The new album from Deadwood! In my opinion, this is one of the most criminally overlooked bands on Cold Spring next to Skitliv; the last album from this Swedish black industrial project, 8 19, was a fearsome slab of electronic evil that combined the aesthetics of severely harsh black metal with cold industrial noise as well as anything that Nordvargr has presented us with lately. Desolate and dread-inducing, the bleak deathscapes that Deadwood constructed on that album are right up there alongside the likes of MZ412, Abruptum, Blue Sabbath Black Cheer, Nordvargr and Wraiths in my book.

It's been three years, but now we finally have a new album from Deadwood, and it's a scorcher.
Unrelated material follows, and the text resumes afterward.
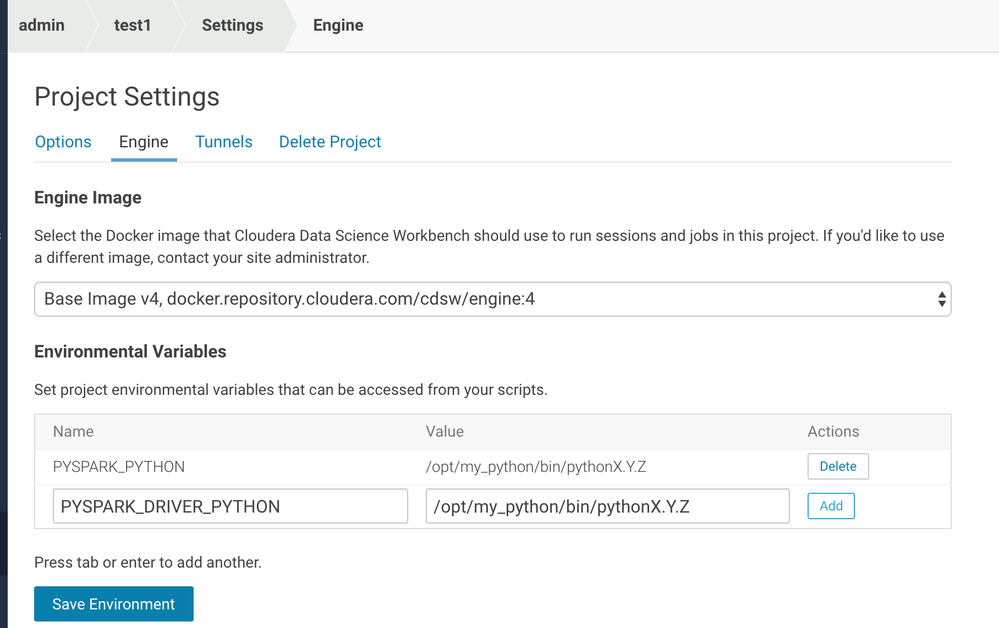Go to the Delete Project tab
The width and height of the screenshot is (999, 628).
coord(330,142)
As before, Deadwood's primary member is Daniel Jansson, who some of you guys might recognize as one of the members of the Swedish black metal squadron Blodulv, and he returns with seven lengthy new tracks of blistering blackened noise, each track boasting such menacing titles as "Bloodcult", "Null And Void", "Deteriorate", and "Ordo Infernal", and spewing out a noxious aural nightmare of distorted black ambience, slurred black metal howls and ghoulish whispers, powerful blasts of rumbling power electronics, and swathes of caustic distortion. The opening track starts the album off with a cloudy mass of hissing electronic noise and cavernous ambience, deep and black and menacing, and filled with distant whirring sounds and distressed digital flotsam, like Wolf Eyes jamming over one of Satori's black ambient rituals. But then it's off to the harsh chaos of "Null And Void" with it's corrosive metallic noise and infinite necro riffage stretched out over a wasteland of murderous vocal incantations, junk metal grinding together in slow motion and reverberating endlessly, streaks of high end skree ripping across the blasted drones. Somewhat reminiscent of some of Prurient's recent output, actually. Same goes for "Kadaverdisciplin" as it alternates between looping slabs of subdued distorted ambience and threatening growls, and billowing clouds of incandescent fuzz, a kind of blackened power electronics.
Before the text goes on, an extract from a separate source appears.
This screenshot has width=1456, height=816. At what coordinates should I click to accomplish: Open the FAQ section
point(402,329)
"Forakt" returns to the more abstract material that we heard on the previous album, and it also stands out as the one track to feature guest vocals from the infamous black metal vocalist Maniac (of Mayhem/Skitliv), and his schizoid performance contorts between mewling cries and spoken word and monstrous growls while Jansson weaves creaking noises, scraped guitar strings, frightening electronic effects and endlessly delayed noise together into a seriously trippy blackened dubscape. The rest of the album follows suit, serving up all kinds of horrific subsonic sound events, hellish low-end driven power electronics, vast stretches of slimy, filth-covered ambience, and black metal riffs deconstructed into bits of abstract buzz and scrape. There are passages where it sounds like you are hearing a massively distorted string section rise up out of the glitchy, buzzing murk, and bits of majestic cosmic drift occasionally appear at the edges of Deadwood's demonic abstract ambience, but for the most part this is pitch-black, nasty shit, full of pounding distorted tribal rhythms, weird saturated black metal style vocals, and dense squalls of harsh noise. It's equal parts Skitliv and Merzbow, Wolf Eyes and Abruptum, blackened and crushing and harsh as fuck, and much closer to noisy, formless black metal than the icy death industrial that Cold Spring is famous for. For fans of both black industrial AND the weirder, more experimental end of the black metal gutter though, this is essential!